In unseren Newslettern vom 01.09.2020, 31.03.2022 und 23.06.2022 hatten wir bereits über die neue und arbeitgeberfreundliche Rechtsprechung zum Thema Annahmeverzugslohnrisiko berichtet.
 
Diese neue Rechtsprechung ist deshalb so wichtig, weil sich hierdurch das Annahmeverzugslohnrisiko reduzieren lässt. Und das Annahmeverzugslohnrisiko ist und bleibt nun mal das größte wirtschaftliche Risiko von Arbeitgebern in Kündigungsschutzverfahren, deren Ausgang ungewiss ist.
 
Klar ist seit dem Urteil des Bundesarbeitsgerichts (BAG) vom 27.05.2020, (Az.: 5 AZR 387/19), über das wir in unserem Newsletter vom 01.09.2020 berichtet hatten, Folgendes:
 
Gekündigte Beschäftigte müssen auf Verlangen des Arbeitgebers über ihre Arbeitslosmeldung sowie die ihnen von der Agentur für Arbeit übermittelten Jobangebote Auskunft erteilen. Hierbei müssen Beschäftigte auch die angebotene Tätigkeit, die Arbeitszeit, den Arbeitsort und die Vergütung des übermittelten Jobangebots mitteilen.

▶ Erteilen Beschäftigte die verlangte Auskunft nicht oder nicht vollständig, dürfen Arbeitgeber die Gehaltszahlung für den Annahmeverzugszeitraum (bei einer unwirksamen Kündigung ist das der Zeitraum nach Ablauf der Kündigungsfrist) verweigern, und zwar so lange, bis die Auskunft erteilt ist.

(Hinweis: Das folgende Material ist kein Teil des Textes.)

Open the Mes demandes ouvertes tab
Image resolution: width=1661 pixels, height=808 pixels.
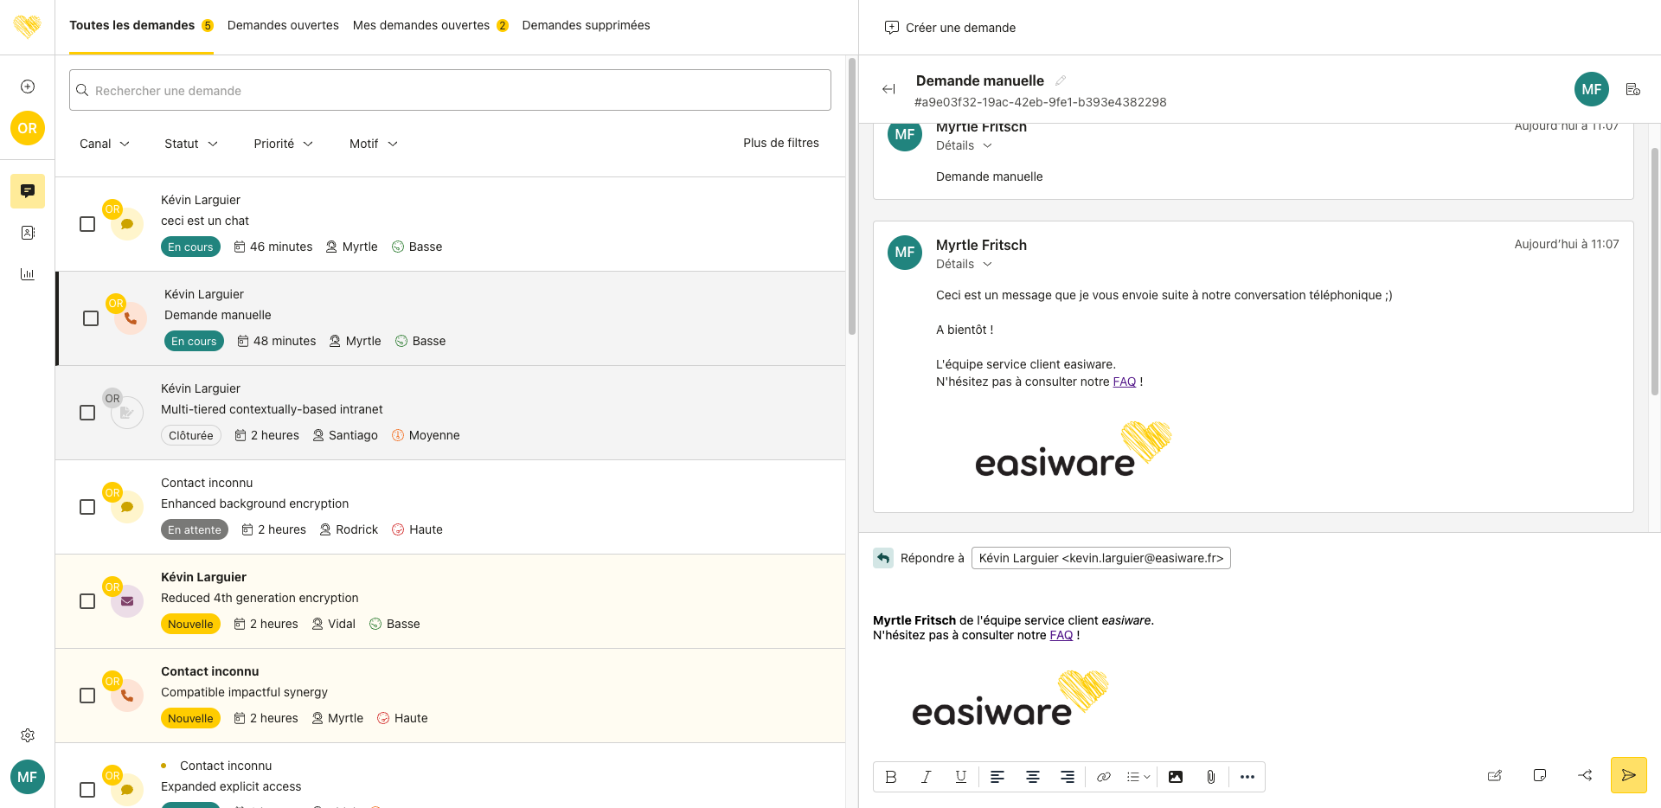pyautogui.click(x=421, y=25)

▶ Wird die Auskunft erteilt, müssen Arbeitgeber bewerten, ob es der:dem Beschäftigten zuzumuten gewesen wäre, den Stellenangeboten nachzugehen.
Wie weit diese Zumutbarkeit reicht, hat das Landesarbeitsgericht Köln in dem von uns zugunsten eines Unternehmens erstrittenen Urteil vom 16.02.2022, (Az.: 11 Sa 524/21) folgendermaßen zusammengefasst:

  • Zumutbar können auch Arbeitsangebote sein, die (gemessen am Arbeitsvertrag mit dem bisherigen Arbeitgeber) nicht vertragsgemäß sind, vgl. hierzu BAG, Urteil vom 19.01.2022, (Az.: 5 AZR 346/21).
  • Auch die Fortsetzung derselben Arbeit zu geringerer Vergütung ist nicht von vornherein unzumutbar, vgl. BAG, Urteil vom 16.06.2004, (Az.: 5 AZR 508/03)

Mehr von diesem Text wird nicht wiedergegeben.